• Text shown
[START]
Ok, but then you have a text file and you can read directly into QString implicitely converting from byte array using QFile::readAll() :) The question is about "binary" file. Does the author want to show hexadecimal representation of the file or textual one?

Conel
12th June 2008, 10:12
Ok, but then you have a text file and you can read directly into QString implicitely converting from byte array using QFile::readAll() :) The question is about "binary" file. Does the author want to show hexadecimal representation of the file or textual one?

Well, file is always sequence of bytes, so text file is also "binary". The problem is that text can be encoded with UTF-16, for example, and in this case one character of text will be represented by two bytes in file. And if you implicitely convert byte array obtained by QFile::readAll() into QString then you'll not get correct text in QString because as far as I remember implicit conversion assumes that byte array contains text encoded with ASCII.

So, actually to answer the question from jaca we need to know is the file he is going to read "pure binary" or "text binary".

If file always is "text binary" then the only thing we need to know - encoding. There are some ways to detect the encoding automatically (like MSWord does when opening .txt file).

If file is "pure binary" then it does not contain text and there is no sense to convert it contents into QString. In that case its contents can be shown as a sequence of hex symbols like 'FF 8C 0A 0D'.

I think that attaching example file would clarify the problem :-)

wysota
12th June 2008, 11:44
Well, file is always sequence of bytes, so text file is also "binary".
This is an academic talk. We all know what is known as "binary" and what is known as "text".


And if you implicitely convert byte array obtained by QFile::readAll() into QString then you'll not get correct text in QString because as far as I remember implicit conversion assumes that byte array contains text encoded with ASCII.
No, that is not true. By default the local 8 bit encoding is used which is correct in most cases. Otherwise you can simply set a proper codec prior to reading the string.

patrik08
12th June 2008, 12:34
I have a binary file but I do not know what is written in it.
How do I read a binary file byte to byte and convert to String (QString)?
I do not know how this file is formatted, so it must convert this file to text.
Thanks.

Each binary file having a signature.... / QDataStream having a nummer (on my case!)

This function was introduced in Qt 4.1.



QIODevice::peek(4).contains("PNG"); /* pngimage */
QIODevice::peek(4).contains("GIF"); /* gifimage */
QIODevice::peek(4).contains("MZ"); /* executable */

QIODevice::peek(4).contains("<"); /* xml.xhtml, or xmldialect and open as text */




replace QIODevice by QFile or what else...

Conel
12th June 2008, 12:55
This is an academic talk. We all know what is known as "binary" and what is known as "text".


No, that is not true. By default the local 8 bit encoding is used which is correct in most cases. Otherwise you can simply set a proper codec prior to reading the string.
[END]
• Listing
[START]
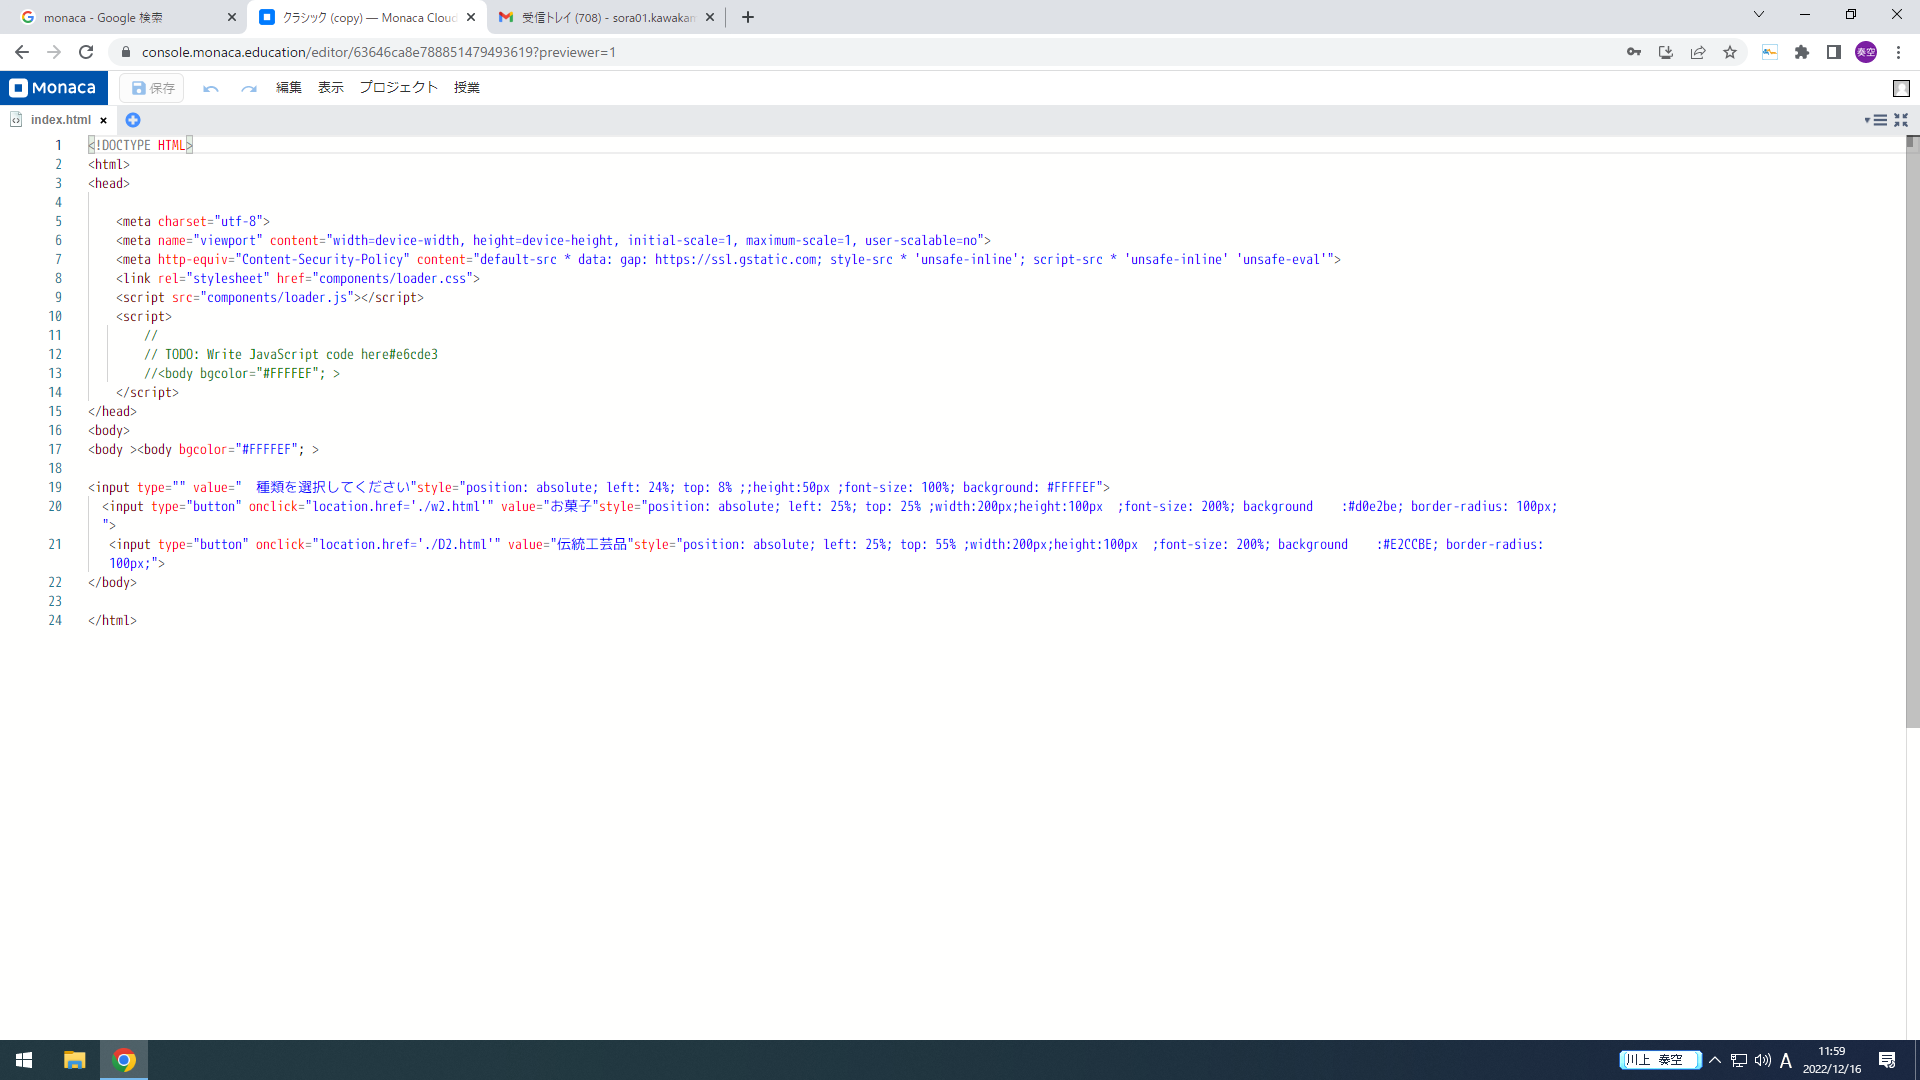Open the 編集 menu
Screen dimensions: 1920x1080
click(x=289, y=88)
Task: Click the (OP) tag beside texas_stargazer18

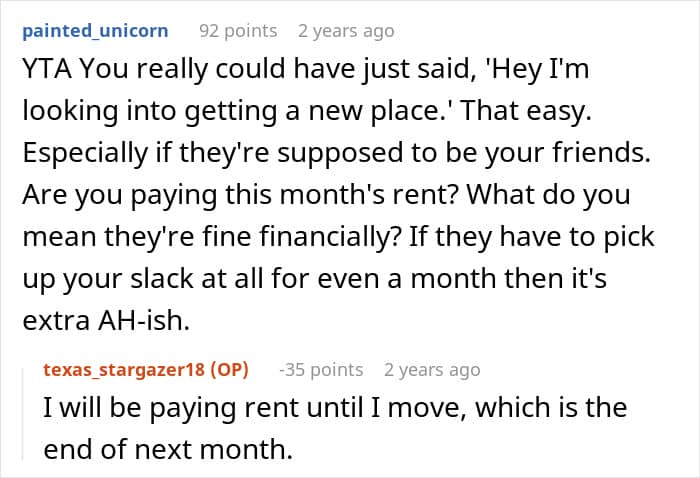Action: click(229, 370)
[END]
• Given exercise 1
In the Qt binary-file thread, what encoding does wysota say is used by default when a byte array is implicitly converted to QString?
• Given exercise 2
Resume the Qt binary-file thread at the point where it stops.
The data that comes after the thread is separate material.

• Right answer 1
The local 8-bit encoding.

• Right answer 2
jaca says about 'binary' file which can be somehow 'formatted'. That's why I concluded that actually he speaks about 'text' file which looks like binary.

BTW, from Qt help:

QString::QString ( const QByteArray & ba )
Constructs a string initialized with the byte array ba. The given byte array is converted to Unicode using fromAscii()

QString & QString::operator= ( const QByteArray & ba )
This is an overloaded member function, provided for convenience.
Assigns ba to this string. The byte array is converted to Unicode using the fromAscii() function.

(*sorry for 'academic' talks*)

wysota
12th June 2008, 15:05
Ok, let's continue the academic talks :)


void QTextCodec::setCodecForCStrings ( QTextCodec * codec ) [static]
Sets the codec used by QString to convert to and from const char * and QByteArrays. If the codec is 0 (the default), QString assumes Latin-1.

Also if you take a look at the implementation of fromAscii() you will see a confirmation that it by default converts from... latin-1 :)

jaca
12th June 2008, 18:47
I find the format of my file. It is a format segy. This format contains byte textual and binary.
Can anyone help me understand this format? Link below:
http://www.seg.org/SEGportalWEBproject/prod/SEG-Publications/Pub-Technical-Standards/Documents/seg_y_rev1.pdf
Thanks

Conel
13th June 2008, 17:08
Also if you take a look at the implementation of fromAscii() you will see a confirmation that it by default converts from... latin-1 :)

Yes, fromAscii == Latin-1 by default. But generally speaking Latin-1 != Local8Bit, and previously you said that


No, that is not true. By default the local 8 bit encoding is used which is correct in most cases.


I find the format of my file. It is a format segy. This format contains byte textual and binary.
Can anyone help me understand this format? Link below:
http://www.seg.org/SEGportalWEBproje...seg_y_rev1.pdf

According to spec this format is used in geophysical industry. The question now is why and what do you want to convert in QString?

It contains textual and binary parts, and offsets of these parts are clearly described in spec, so you may easily extract them. Textual parts encoded with EBCDIC encoding (correspondence between EBCDIC chars and ASCII chars is provided as a table at the end of the spec) so they can be converted to QStrings.

Is that what you need?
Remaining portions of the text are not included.